→ **RECORDS FOR THIS TASK**
++++++++++++++++++++

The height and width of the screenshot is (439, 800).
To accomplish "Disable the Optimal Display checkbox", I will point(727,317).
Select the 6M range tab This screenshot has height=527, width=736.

++++++++++++++++++++

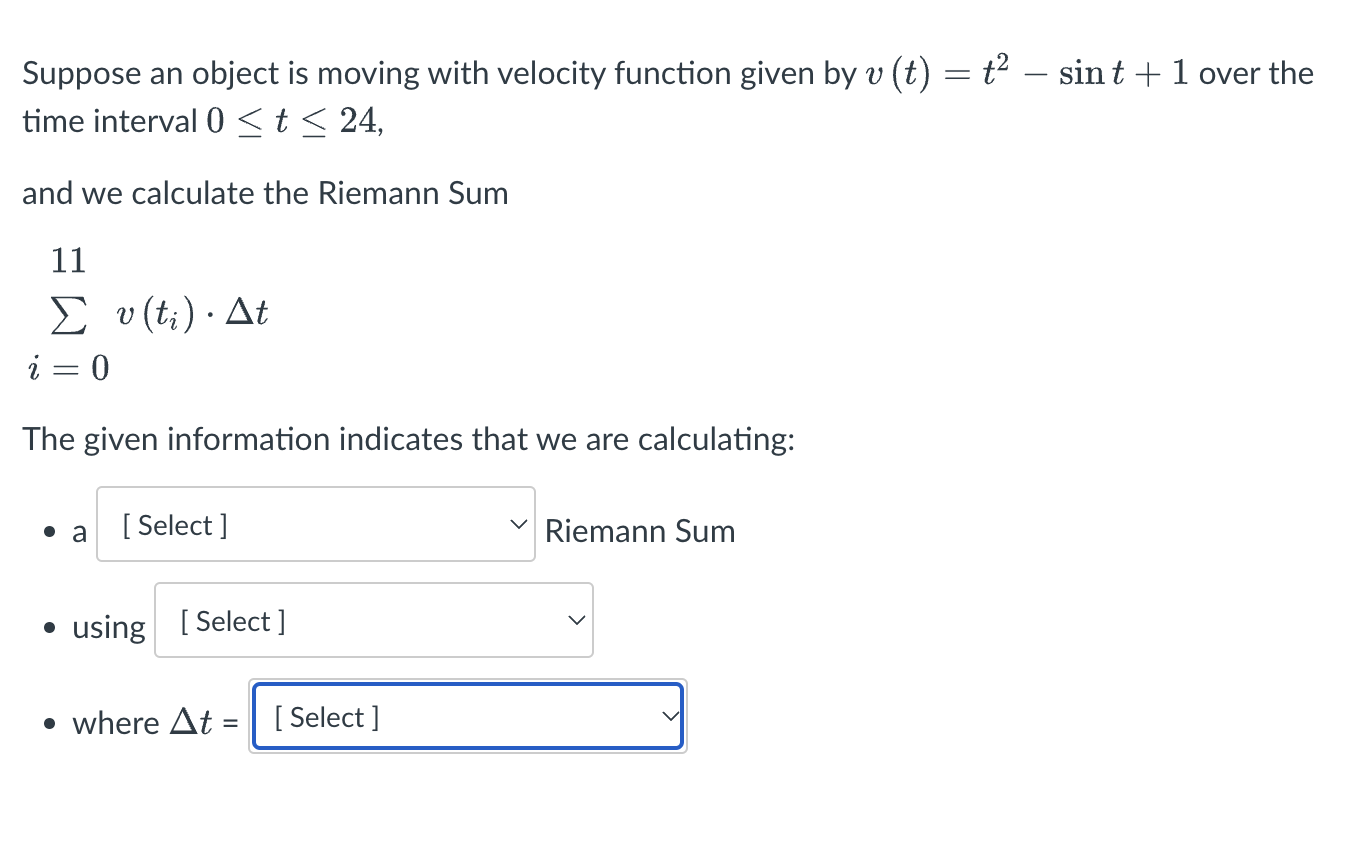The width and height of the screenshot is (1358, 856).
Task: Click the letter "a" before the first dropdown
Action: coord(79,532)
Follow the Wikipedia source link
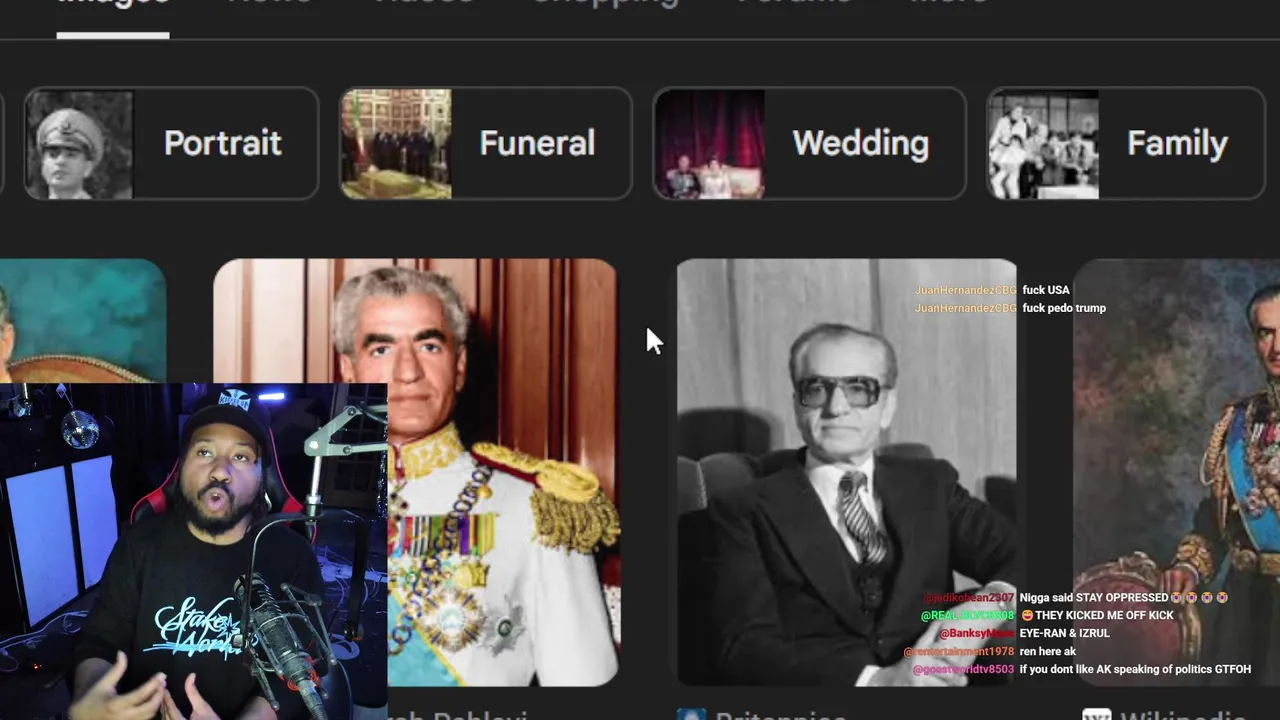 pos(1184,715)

++++++++++++++++++++

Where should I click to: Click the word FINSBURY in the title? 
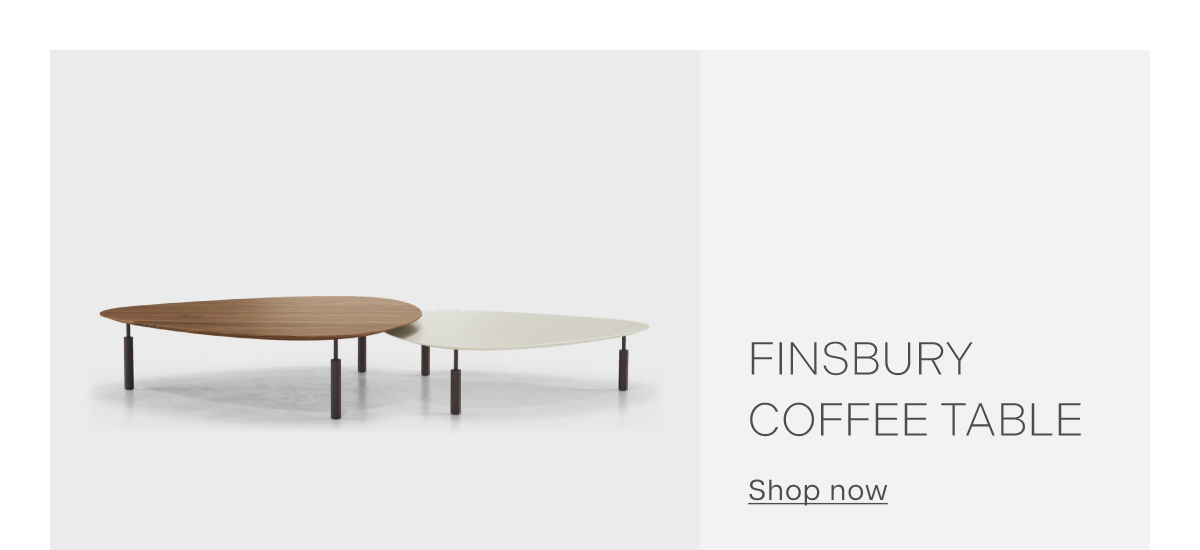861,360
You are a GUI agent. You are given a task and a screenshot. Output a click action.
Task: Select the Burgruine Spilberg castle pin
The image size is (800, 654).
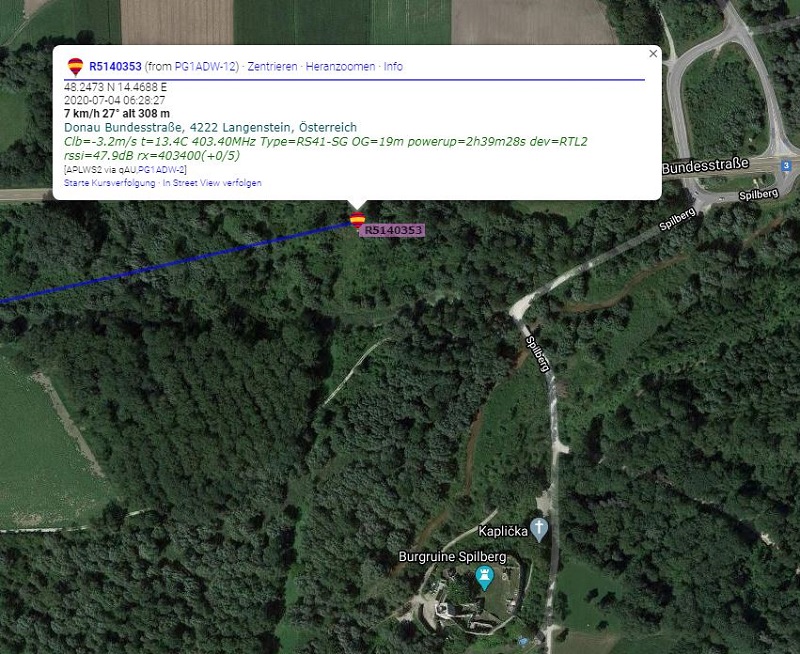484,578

++++++++++++++++++++

In the data above, start at the line that has "The height and", stop after the line that has "Select the 6M", and print every line in between exactly as it stands.

The height and width of the screenshot is (439, 800).
To accomplish "Disable the Optimal Display checkbox", I will point(727,317).
Select the 6M range tab This screenshot has height=527, width=736.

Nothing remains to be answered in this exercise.